What this task involves –
Look below for the line that contains "The height and width of the screenshot is (673, 690)." and the line that contains "Task: Click the Update button", then restate both of them and every line in between, exactly. No picture goes in the copy.
╭─ Materials provided
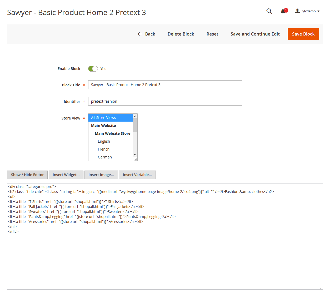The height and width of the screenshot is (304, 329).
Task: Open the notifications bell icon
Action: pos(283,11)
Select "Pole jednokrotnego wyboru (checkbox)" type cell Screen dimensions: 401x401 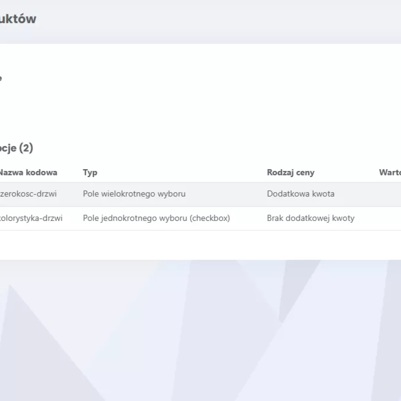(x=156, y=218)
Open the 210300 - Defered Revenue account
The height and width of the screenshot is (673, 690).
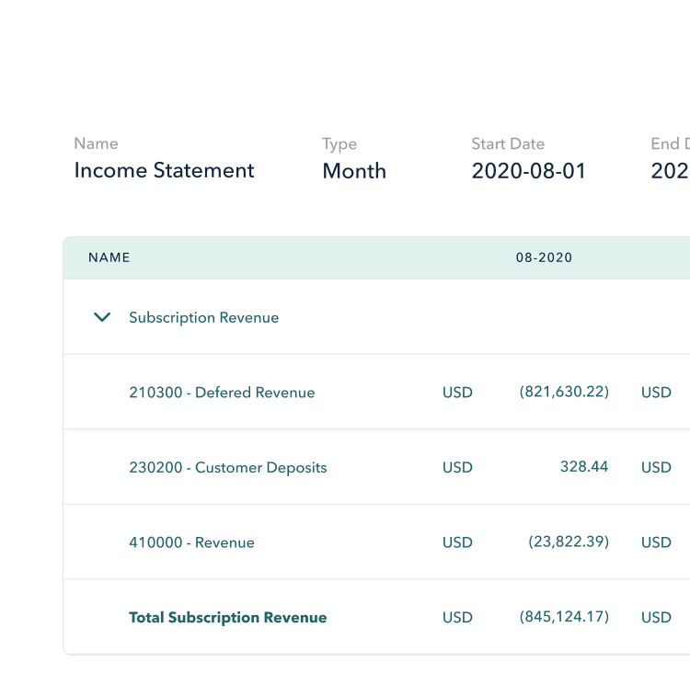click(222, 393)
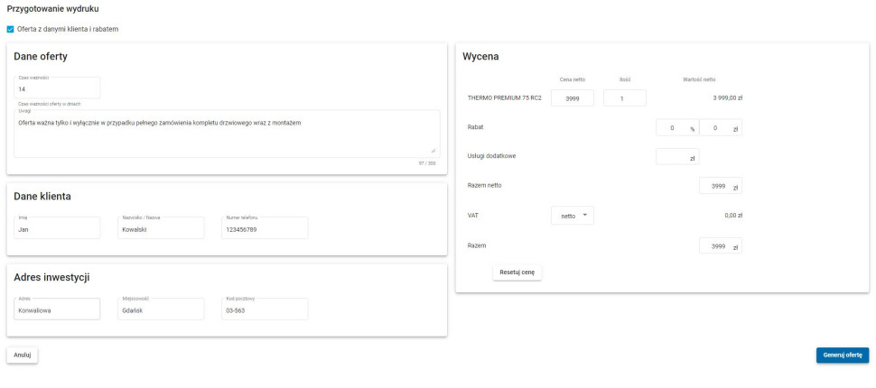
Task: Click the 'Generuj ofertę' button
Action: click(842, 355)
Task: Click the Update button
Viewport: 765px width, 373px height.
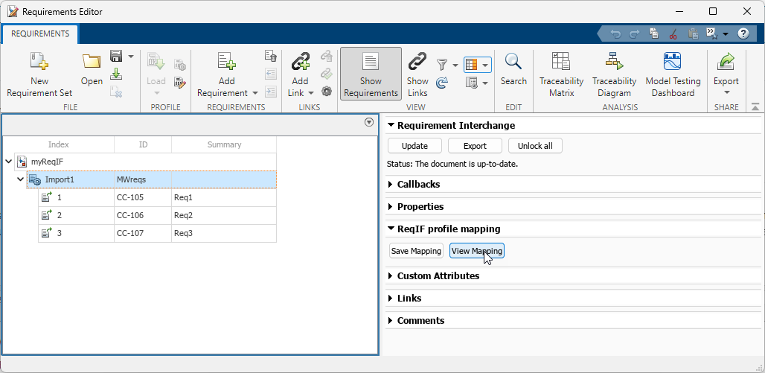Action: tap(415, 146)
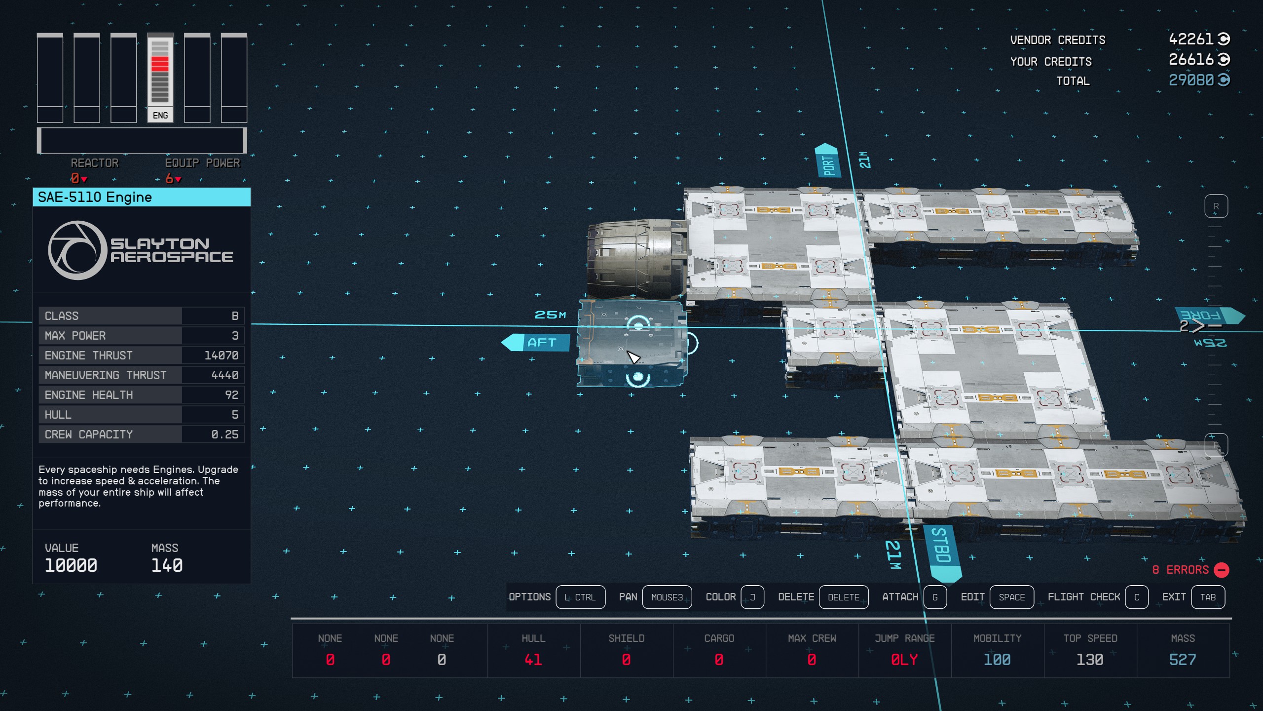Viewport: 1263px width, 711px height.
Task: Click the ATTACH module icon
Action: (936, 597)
╰─
╭─ Materials provided
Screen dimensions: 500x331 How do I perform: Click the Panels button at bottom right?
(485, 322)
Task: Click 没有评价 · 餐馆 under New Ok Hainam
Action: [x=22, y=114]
╰─
Written response –
The height and width of the screenshot is (673, 690).
click(222, 393)
Task: Click the 'Generuj ofertę' button
Action: click(842, 355)
Task: Click the Update button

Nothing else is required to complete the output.